Cuatro años después del asesinato de Basilio Guzmán, el expediente sigue sin una respuesta completa. La escena del crimen estaba rodeada por 22 cámaras, además de vigilancia pública y privada, patrullaje frecuente y cobertura del sistema 9-1-1, un entorno que en principio debía facilitar la identificación de responsables y el esclarecimiento de los hechos.
Sin embargo, el paso del tiempo no ha disipado las dudas centrales: qué ocurrió exactamente, quién ordenó el crimen y por qué una zona con presencia de múltiples dispositivos de seguridad no produjo una respuesta institucional concluyente. El caso deja en evidencia una falla que no es solo procesal, sino de confianza pública en la capacidad del Estado para investigar hechos graves con el mismo rigor, sin privilegios ni zonas de opacidad.
La persistencia de preguntas sin respuesta también vuelve a colocar en el centro el problema de las reglas desiguales.
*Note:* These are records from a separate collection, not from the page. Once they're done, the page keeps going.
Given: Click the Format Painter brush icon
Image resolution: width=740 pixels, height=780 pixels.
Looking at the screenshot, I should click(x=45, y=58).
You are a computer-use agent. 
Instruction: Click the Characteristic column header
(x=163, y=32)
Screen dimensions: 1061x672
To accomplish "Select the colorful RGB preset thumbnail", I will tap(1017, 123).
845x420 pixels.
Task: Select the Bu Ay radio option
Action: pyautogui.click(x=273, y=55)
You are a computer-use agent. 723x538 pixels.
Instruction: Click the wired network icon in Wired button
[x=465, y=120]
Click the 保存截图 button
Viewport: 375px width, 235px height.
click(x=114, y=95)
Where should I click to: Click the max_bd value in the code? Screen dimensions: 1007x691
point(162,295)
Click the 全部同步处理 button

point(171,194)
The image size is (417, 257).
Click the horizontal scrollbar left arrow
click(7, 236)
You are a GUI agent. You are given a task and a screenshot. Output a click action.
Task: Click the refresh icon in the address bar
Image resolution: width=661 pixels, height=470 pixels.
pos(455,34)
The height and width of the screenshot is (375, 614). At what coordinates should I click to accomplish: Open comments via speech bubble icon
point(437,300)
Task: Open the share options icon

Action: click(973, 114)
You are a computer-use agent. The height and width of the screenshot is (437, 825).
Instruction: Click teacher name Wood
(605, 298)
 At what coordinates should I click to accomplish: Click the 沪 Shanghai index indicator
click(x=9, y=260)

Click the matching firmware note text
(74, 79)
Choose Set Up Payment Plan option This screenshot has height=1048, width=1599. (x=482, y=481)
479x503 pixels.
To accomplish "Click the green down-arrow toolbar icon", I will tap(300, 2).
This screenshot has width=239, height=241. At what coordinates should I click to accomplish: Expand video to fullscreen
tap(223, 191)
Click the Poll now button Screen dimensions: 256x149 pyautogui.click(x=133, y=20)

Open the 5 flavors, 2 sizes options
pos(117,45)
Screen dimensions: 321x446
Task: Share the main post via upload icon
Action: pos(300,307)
Cuando un caso de alto impacto permanece abierto durante años pese a un perímetro ampliamente vigilado, la exigencia no puede ser otra que una investigación que rinda cuentas, aclare responsabilidades y demuestre que la ley se aplica por igual para todos.
Más que un episodio aislado, el expediente de Basilio Guzmán se ha convertido en una prueba para las instituciones: si el sistema de seguridad y justicia puede reconstruir un crimen cometido en un entorno con abundante registro visual y monitoreo operativo, o si, por el contrario, termina consolidando la percepción de que hay casos en los que el acceso a la verdad avanza con demasiada lentitud.